Stop Calling It Work
by Katie Stamos

We get into a lot of trouble when we start thinking of motherhood in terms of work and not as a relationship.

Yes, I think it should be a noun, not a verb. 


It's not surprising that my generation has fallen prey to the Professionalization of Motherhood in which we come to view our children as products, not people.  One has only to look in on the birthday party scene or the school play or the politics of chaperoning a field trip to discover that parenthood all to often becomes a competitive sport.  After all, many of us spent a decade or two earning good money for our labors before our little ones arrived on the scene.  Steeped in the culture of daily briefings, transparency and modern applications of Scientific Management that would make Frederick Winslow Taylor weep with pride, it’s not hard to imagine how we could in turn apply the same ethos to the realm of raising a family.

I’d also submit that this is what makes it so difficult for today’s mother to adjust to motherhood.  After a professional lifetime of reliably receiving detailed performance reviews and immediate numbers-based feedback, suddenly we find ourselves in a vacuum.  Our babies don’t even smile at us for two months, don’t speak to us for the first year or two, and it’s years more until they can hold their own in a thoughtful conversation.  In the meantime, we’re left to trust our maternal instincts, not compare ourselves to others, and just stay the course.  All the while, a lifetime of professional paid work is pulling us to do just the opposite. 

And in the process, we do what we can to grapple with that work the way corporate America has conditioned us.  To outsource it.  To do it more efficiently.  To force our husbands to split it 50/50, as though they are adversaries to be met and conquered at the bargaining table.  But all of these dubious products of the corporate lexicon miss the point.

It's a relationship.  20 years from now, this will be crystal clear.  There will be no denying their in-living-color personhood when they tower over us, all of their facilities finally at their full  command.  The people our children already are will be actualized, our size, the fruits of our labors unavoidably front and center, and we will not be thinking of them as another item on our agenda.  They will be either be people that we have served well or people we have shortchanged.  Plants we've either watered faithfully or neglected.

Okay, okay, I know it's not that simple (kind of).  Katie Roiphe just got into a lot of trouble over at Broadsheet over a slipshod subtitle she didn't write.  But importantly, she suggested that motherhood is more than a box to be checked off by the end of business.  By the way, this paragraph of hers is just about the best description of new motherhood I've ever read:

"You give up everything you are and care about.
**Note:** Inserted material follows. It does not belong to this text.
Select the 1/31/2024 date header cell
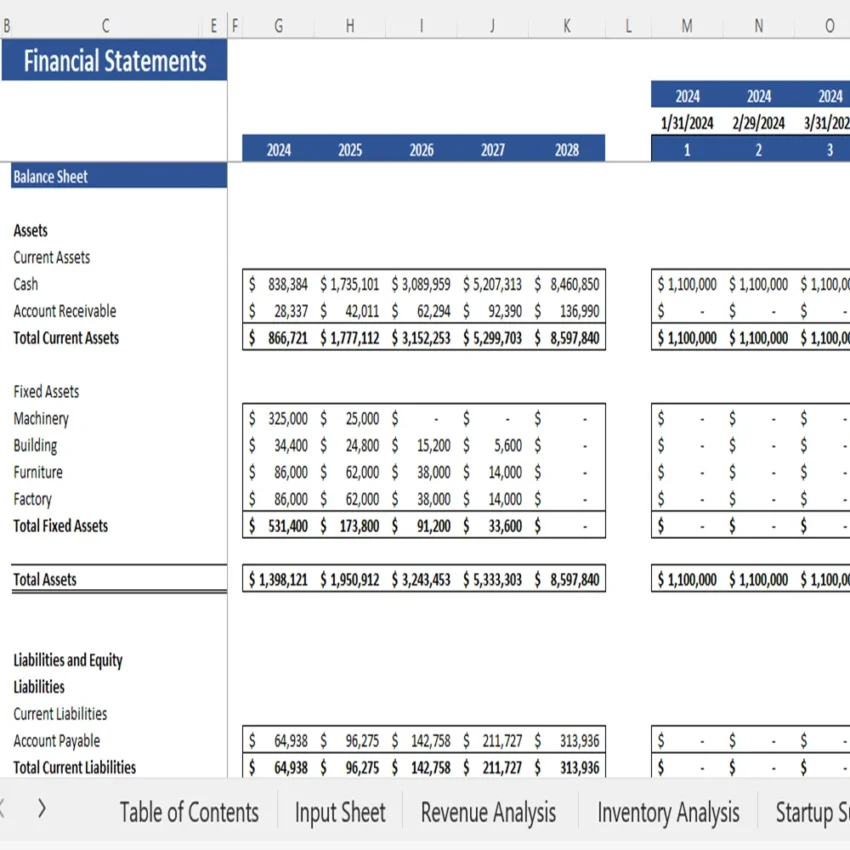This screenshot has height=850, width=850. coord(687,122)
The books on your shelves are not your books; the clothes hanging in the closet are not your clothes. You are the vague, slow, exhausted animal nursing its young. Anything graceful, original, sharp, intelligent about you is gone. And it is that sacrifice of self, that total denial of the outside world, that uncompromising violence done to your everyday life, that is this period’s appeal. You are transported in a way you will never be transported again; this is the vacation to end all vacations."

The more we think of it as a relationship, the less cleaning up we'll have to do in ten or twenty years when our children start reflecting ourselves back to us over the loudspeaker.  The less we'll have to grapple with the ethics of blogging boundaries, like this incendiary discussion on Motherlode this week, inspired by another incendiary discussion on Motherhood last week.  Frankly, the whole thing left me weary.

So I propose this: Let's just start thinking of our children as people NOW, skip that whole Cat's in the Cradle myopia and take the long view.  Parenthood is about relationship-building, not efficiency.  It's about richness of experience, not expediency.  It's about shaping the contours of our children's character, not just their G.P.A..'s and their output.  The best children's message T-shirt I ever spied implored: "Be patient with me.  God's not finished with me yet."  I endeavor to avoid the judgmental set that doesn't understand that.  Our children are subject to our teaching and our influence - more completely than we prefer to pretend - but they are our earthly equals, and we should treat them that way from the beginning.

Don't believe me?  Then go ahead and trash your children in mixed company in the name of catharsis and connection.  They're two and they'll never pick up on it, right?  Or blog about their latest foibles and pretend that their future employers and in-laws won't know how to google.  Post to that "private" list and imagine that your heated words won't ever be unearthed by your curious future teenager.  But do not complain to me when they complain about you the way you used to complain about them.  So can we not start these relationships on the wrong foot?  Can we STOP thinking of it in terms of work, even if we're reeeeally tired at the end of the day?  Can throwing our children under the bus finally go out of vogue?  Can the steady stream of articles in widely circulated national magazines de-permeate themselves of thinly veiled contempt?  Parenthood is a state of being - and if we must infuse the private sphere with the rhetoric of the public, let's use the words "long-term investment" and "research and development" to describe what we're doing.  Maybe that would sound more palatable, and maybe that would feed our well-conditioned needs for significance and recognition.  Or maybe we should just drop the deadening corporate ethos of the working world entirely.  I'm here to suggest we'd be better off if we did.